> Task statement
In the lines below, substitute "drag handle icon" for "swap arrows icon" and keep everything else unchanged. Leave out the pictures.

> Given entries
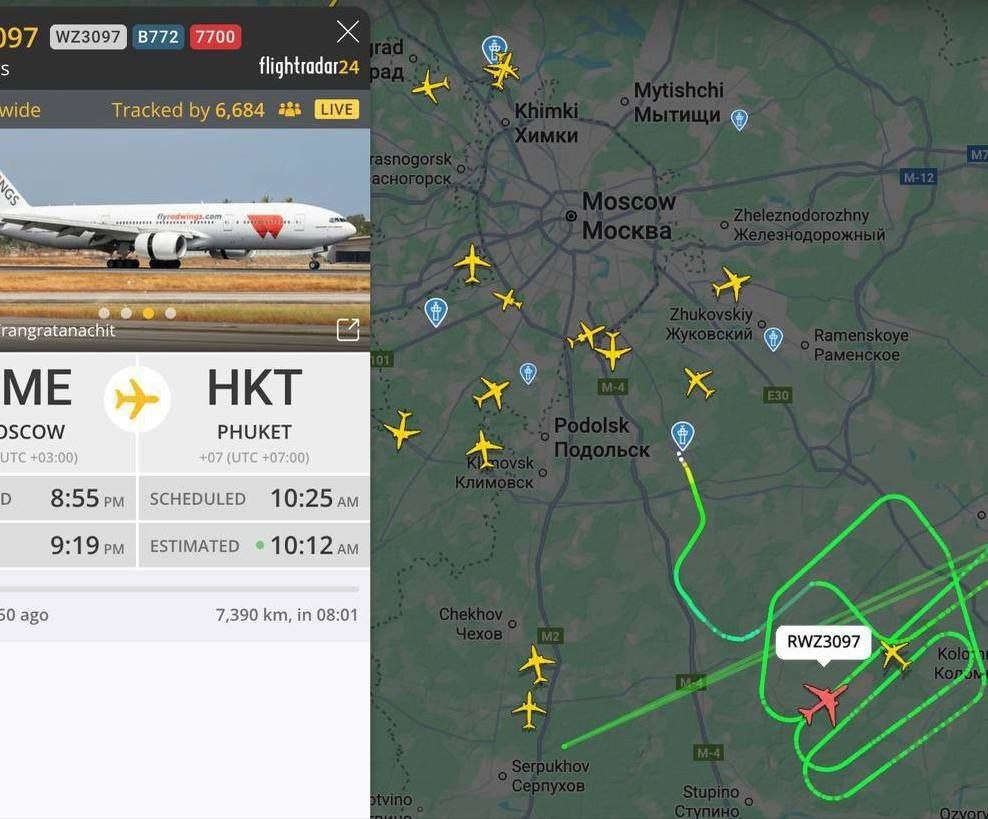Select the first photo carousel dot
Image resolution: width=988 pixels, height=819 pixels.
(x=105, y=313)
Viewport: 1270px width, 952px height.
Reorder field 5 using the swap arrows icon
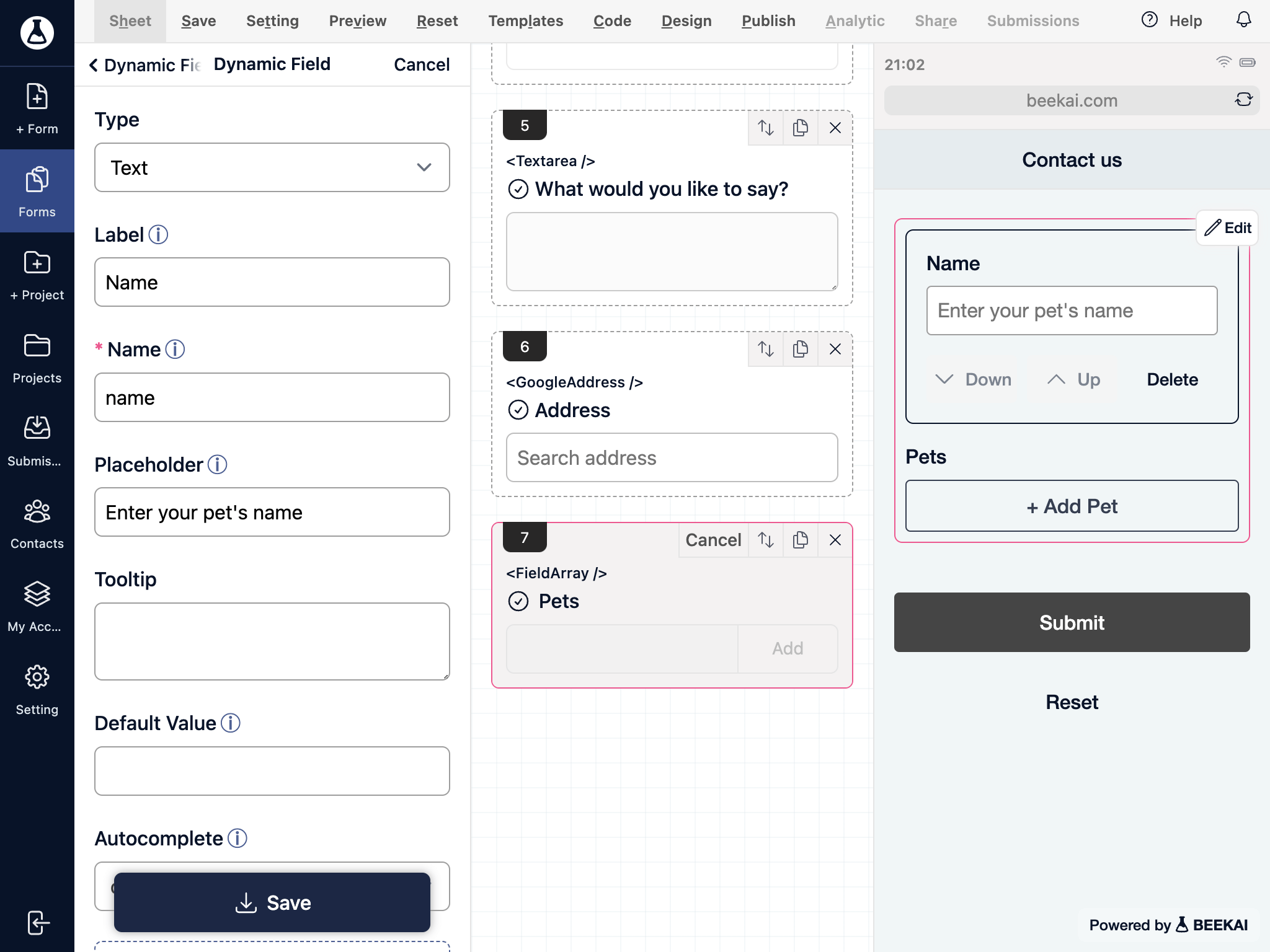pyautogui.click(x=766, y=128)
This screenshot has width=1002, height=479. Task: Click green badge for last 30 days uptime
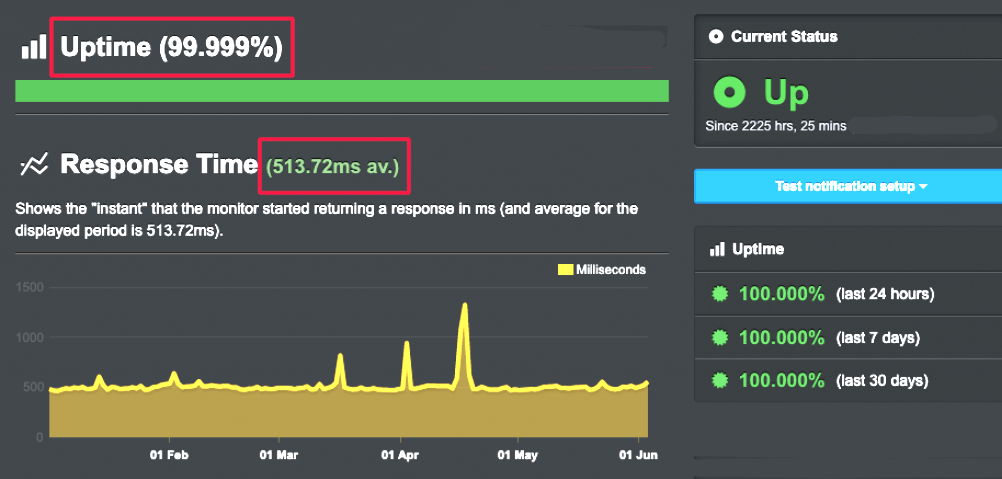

> Correct output
Select the first photo carousel dot
Image resolution: width=988 pixels, height=819 pixels.
(x=105, y=313)
Viewport: 1270px width, 952px height.
Reorder field 5 using the drag handle icon
pyautogui.click(x=766, y=128)
This screenshot has width=1002, height=479. Task: Click green badge for last 30 days uptime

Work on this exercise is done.